AI is heading the same way.

The Endgame

Here's my prediction: within three years, the default mode of interacting with AI will be local. Your phone, your laptop, your car, your smart home hub — they'll all run capable language models natively. You won't think about "calling an API" any more than you think about "calling a server" when you open your calculator app.

The cloud will still exist for the hard stuff. When you need to train a new model, orchestrate a hundred agents, or solve a problem no local model can handle — you'll reach for frontier APIs. But that will feel like an escalation, not the default. (We wrote about this shift in The Future of Content Is Agentic Data Enrichment — the same pattern applies: local models handle the grunt work, frontier models handle the judgment calls.)

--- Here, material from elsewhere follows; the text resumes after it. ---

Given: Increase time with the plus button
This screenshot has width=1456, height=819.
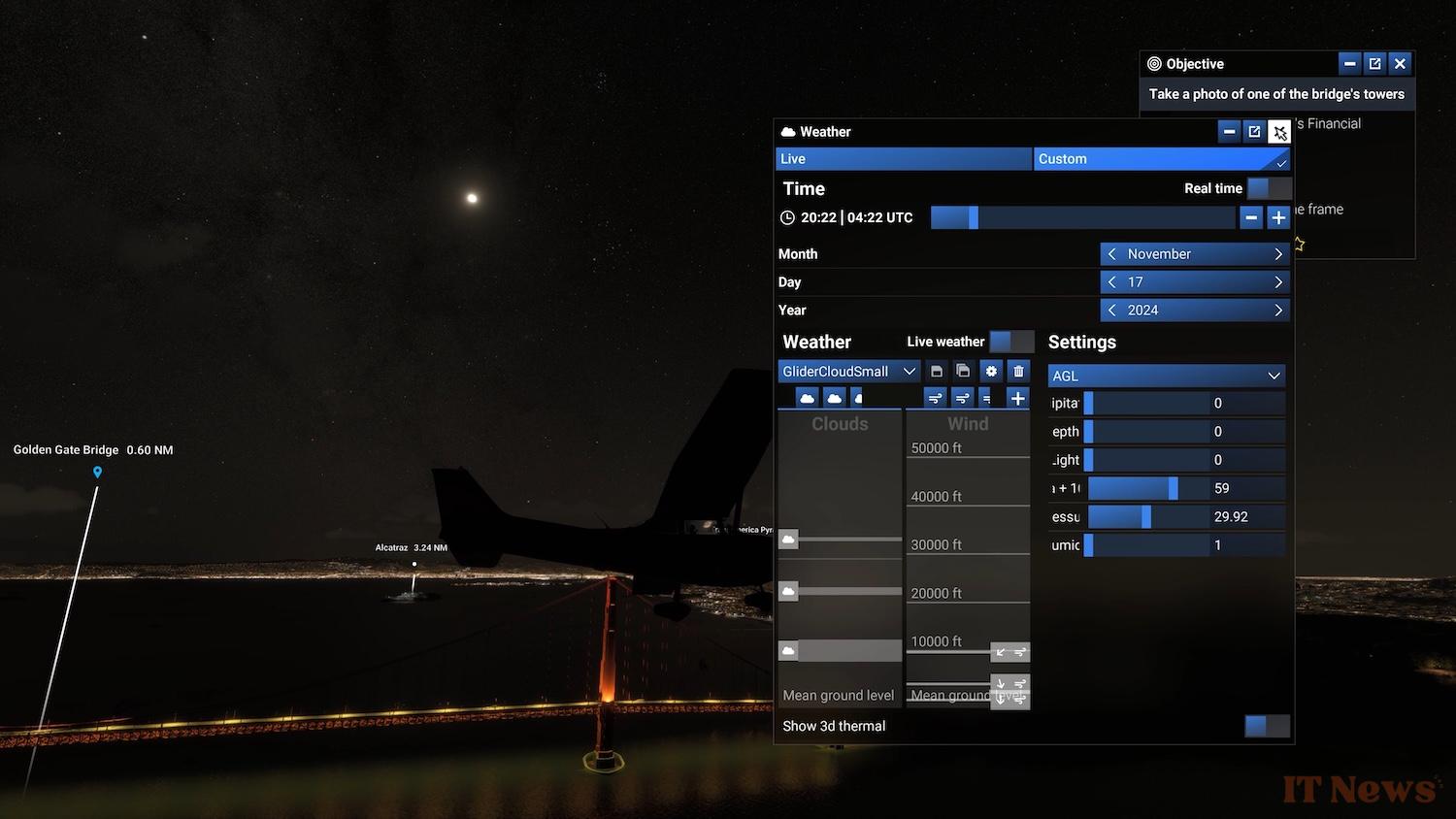Looking at the screenshot, I should (x=1278, y=218).
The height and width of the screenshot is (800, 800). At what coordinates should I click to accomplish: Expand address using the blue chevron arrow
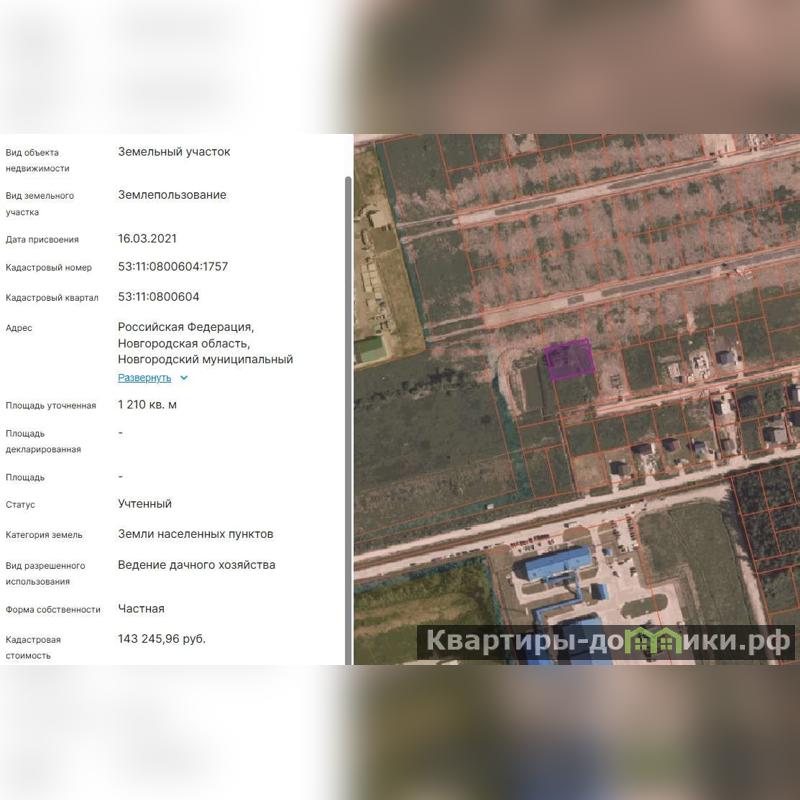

Token costs won't go to zero because the APIs disappear. They'll go to zero because most of the tokens will be generated on hardware you already own.

Better hardware → better local models → adaptive use of frontier models as necessary. The math is simple. The implications are enormous.

We're already running Qwen 3.5 on a MacBook Air and getting useful results. That's today, March 2026, with a 4B model. Imagine what a 30B model on an M5 MacBook Pro will look like in 2027. Or a 100B model on whatever hardware exists in 2028.

The future of AI isn't a data center in the desert. It's the device in your hand.